WRITTEN PROBLEM: Pick out each line of the material below that contains the string "height" and copy it in full.

RECORDS TO USE:
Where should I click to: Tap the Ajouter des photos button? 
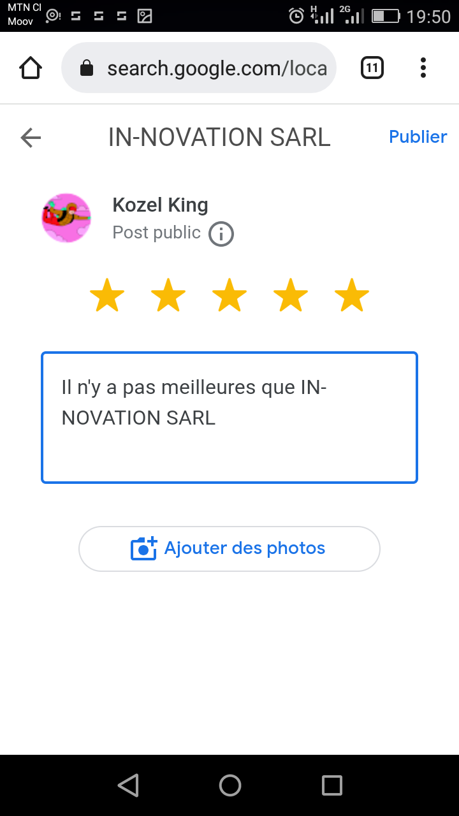[230, 549]
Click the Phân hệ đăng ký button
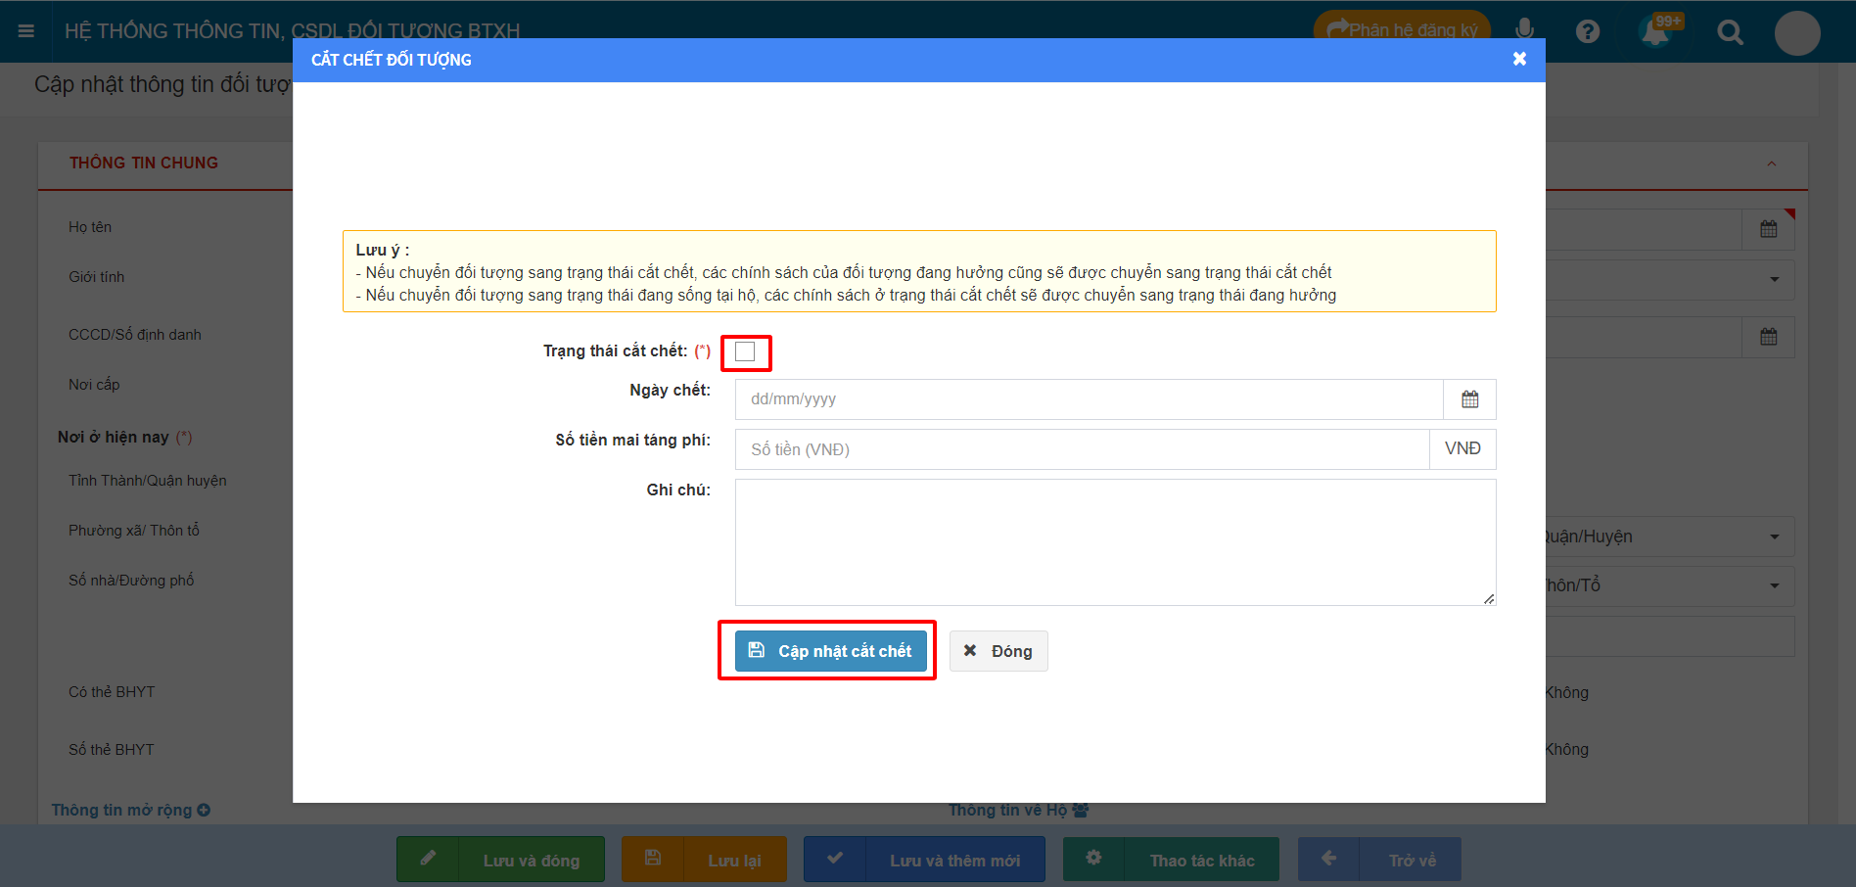 [x=1402, y=30]
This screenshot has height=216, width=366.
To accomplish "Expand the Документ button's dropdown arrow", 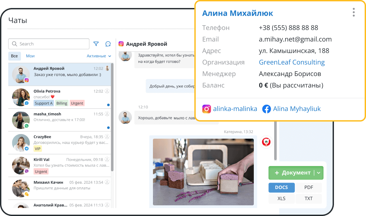I will (319, 173).
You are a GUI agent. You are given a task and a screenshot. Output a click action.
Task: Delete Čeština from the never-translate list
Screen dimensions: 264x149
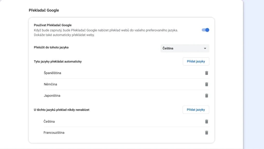tap(206, 121)
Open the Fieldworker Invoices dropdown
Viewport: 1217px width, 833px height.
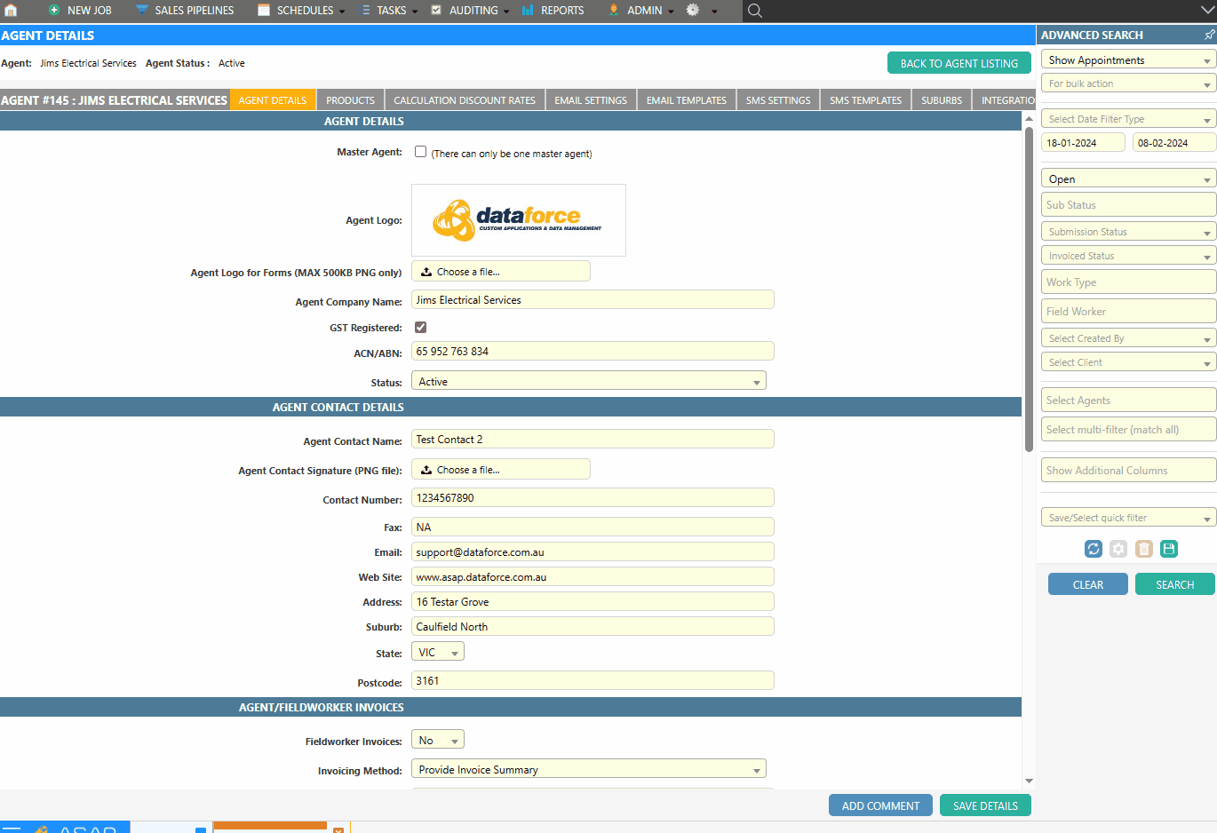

RESPONSE:
This screenshot has height=216, width=366.
Viewport: 1217px width, 833px height.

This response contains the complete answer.